A mini competence test was carried out in grades 7–10 all over Hungary [20]. Considering all four grades, the sample size of this analysis is 8517. In the mini competence test, word-processing knowledge was tested by multi-choice questions where each question was accompanied by a screenshot that presented the GUI with a word-processing problem [20]. The questions cover automated numbering, paragraph formats, typographic and syntactic errors, and recognition of sources. For the present study, we selected the task handling automated numbering.

The examples presented in Figure 3, Figure 4, Figure 5 and Figure 6 reveal that the position of the cursor clearly indicates whether the numbering is manual or automated. In the first line of a paragraph, the leftmost position of the cursor always shows the first typed character. Since automated numbering is formatting, the cursor cannot be placed to the left of the numbering character. Based on this piece of information—the first position of the cursor—one can tell that Figure 7A–D are manual, and E is automated numbering.

In the present study, the recognition of automated numbering is tested. The question of the task was “Which numbering is correct? Circle the correct answers. (you may mark more than one answer)”, and the samples were presented as shown in Figure 7. The aim of the task is to reveal whether the students know that one bit of information—the position of the cursor—is enough to answer the question. The one bit with its two values matches the two options, namely, whether the cursor can be positioned the furthest to the left in the line of the number/character or not.

The language of the samples does not play any role, but for better understanding, the translation is presented in Figure 8.

2.4. Formatted Automated Numbering

The position of the cursor can tell whether the numbering is manual or automated. However, formatting the automated numbering beyond the default settings requires further knowledge. Figure 9 presents how the samples can be solved with formatted automated numbering.

The comparison of Figure 7, Figure 8 and Figure 9 reveals that all the manual numbering can be replaced with formatted automated numbering which can be revealed by the leftmost position of the cursor.

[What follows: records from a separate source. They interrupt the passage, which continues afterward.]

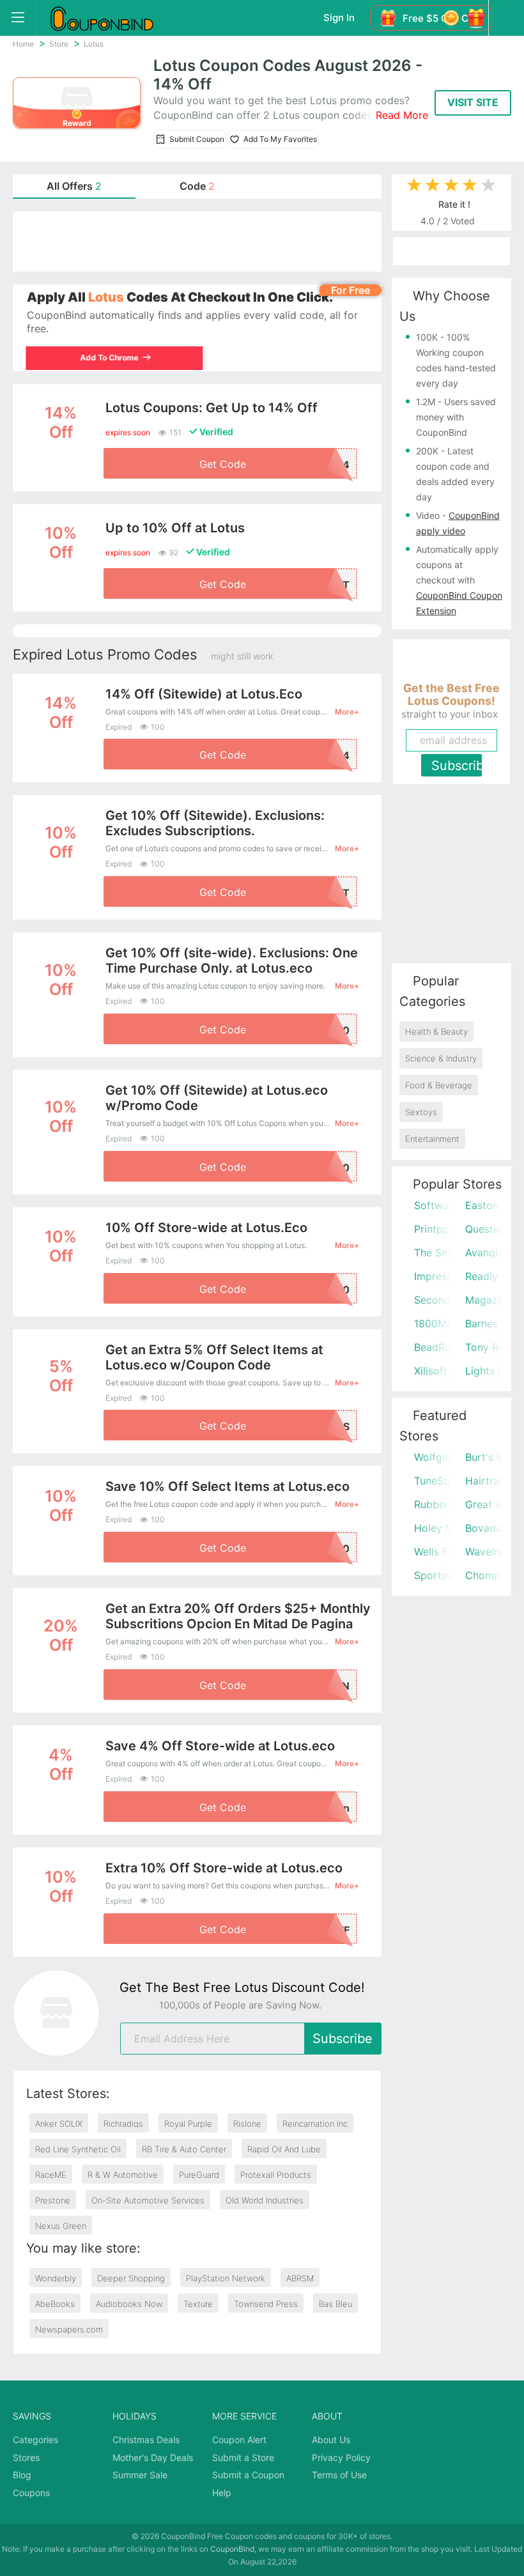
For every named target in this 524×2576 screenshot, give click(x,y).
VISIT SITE (472, 102)
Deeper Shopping (131, 2278)
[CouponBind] (111, 18)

Considering the semantics of automated numbering, four graphical variables would carry redundant information of the formatted automated numbering:

The numbering character (number, letter, special character) (NC);
The separator character (none, Space, Tabulator) (SC);
The indentation of the paragraph;
The position of the cursor.

However, to solve the task of the mini competence test, only the recognition of the position of the cursor is required.

3. Results

3.1. Results of the Test

In the first step of the evaluation of the mini competence task, the number of those students who answered the question correctly was calculated. Among the 8517 participants, 822 students (9.7%) only marked the correct answer (2 points). In the second phase, we checked the number of those students who, along with the correct answer, only marked one incorrect answer (1 point) (1363). All the other students (6332) got zero points (Table 1) [20].

The low percentage of two-point answers indicates that the students do not know that the position of the cursor must be checked. Along with the correct answer, one additional incorrect answer was accepted with one point. In these cases, additional information might lead the students to their selection. The possible variables based on the GUI are listed in Section 2.4. In the following phase of the evaluation, it was checked which variable had the strongest effect on the students’ choices.

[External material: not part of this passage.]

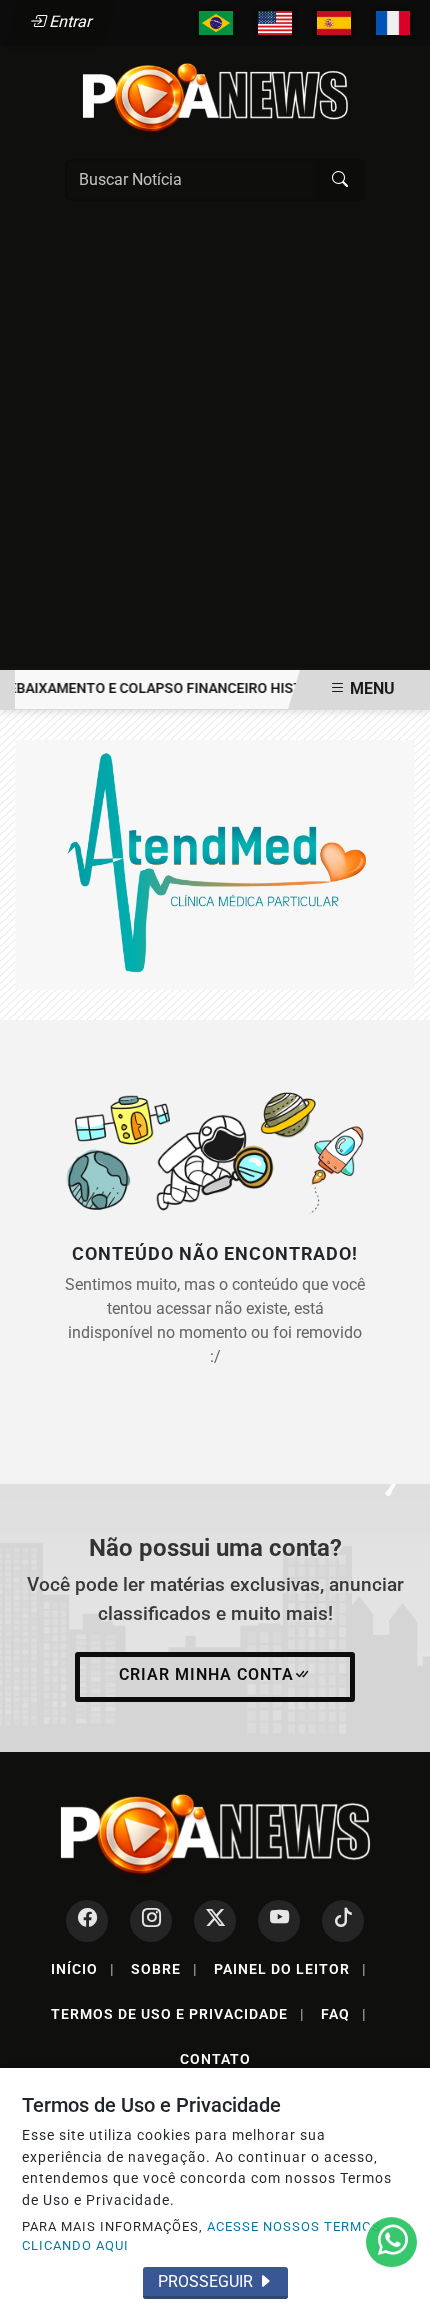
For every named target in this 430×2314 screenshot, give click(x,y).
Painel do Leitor (290, 1969)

The result of grade 7 is significantly lower than those of the other grades, both including and leaving out the zero-point results. However, in all but one case, there are no significant differences between the grades. The only exception is between the results of grades 8 and 9 including the zero-point results (Figure 10).

The comparison of genders revealed no significant difference between boys and girls (p = 0.737) (Figure 11), including the zero-point results. However, when leaving out the zero-point results, a significant difference was found between boys and girls (p = 0.000). This result indicates that boys’ knowledge seems more stable than that of girls.

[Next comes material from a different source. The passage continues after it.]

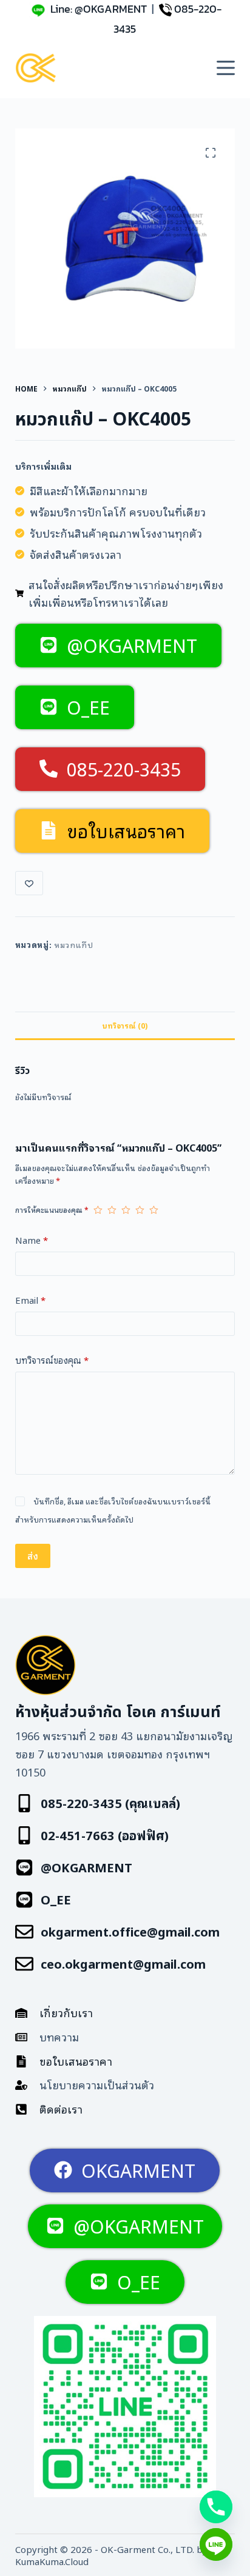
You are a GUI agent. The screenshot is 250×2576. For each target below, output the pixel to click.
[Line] (216, 2544)
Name (31, 1239)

3.2. Clusters of the Students’ Results

To reveal the patterns of those students who marked at least one answer, a TwoStep Cluster analysis was carried out. The analysis found five clusters as shown in Figure 12 (the darkening colors indicate Answers A–D). The numbers of those in Clusters 1–5 are 2041, 1204, 845, 2280, and 939, respectively.

The clusters are formed on the rules presented in Table 2, Table 3, Table 4, Table 5 and Table 6. The Solutions columns list the different patterns where 1 means the marked options and 0 means the unmarked options. The Frequency and Percent columns indicate the number and percentage of students who selected a combination. It is notable that each cluster has a dominant answer and further answers are grouped around the selected one.

In Cluster 1 (Table 2), the dominant answer is D—the heart character as the numbering character followed by a fake Tabulator imitating automated numbering. This cluster is rather arbitrary with 16 different patterns identified, which means that the dominant answer does not provide enough information and does not play a leading role. The most frequent pattern is 01010 (B and D) where there is no connection between the two answers.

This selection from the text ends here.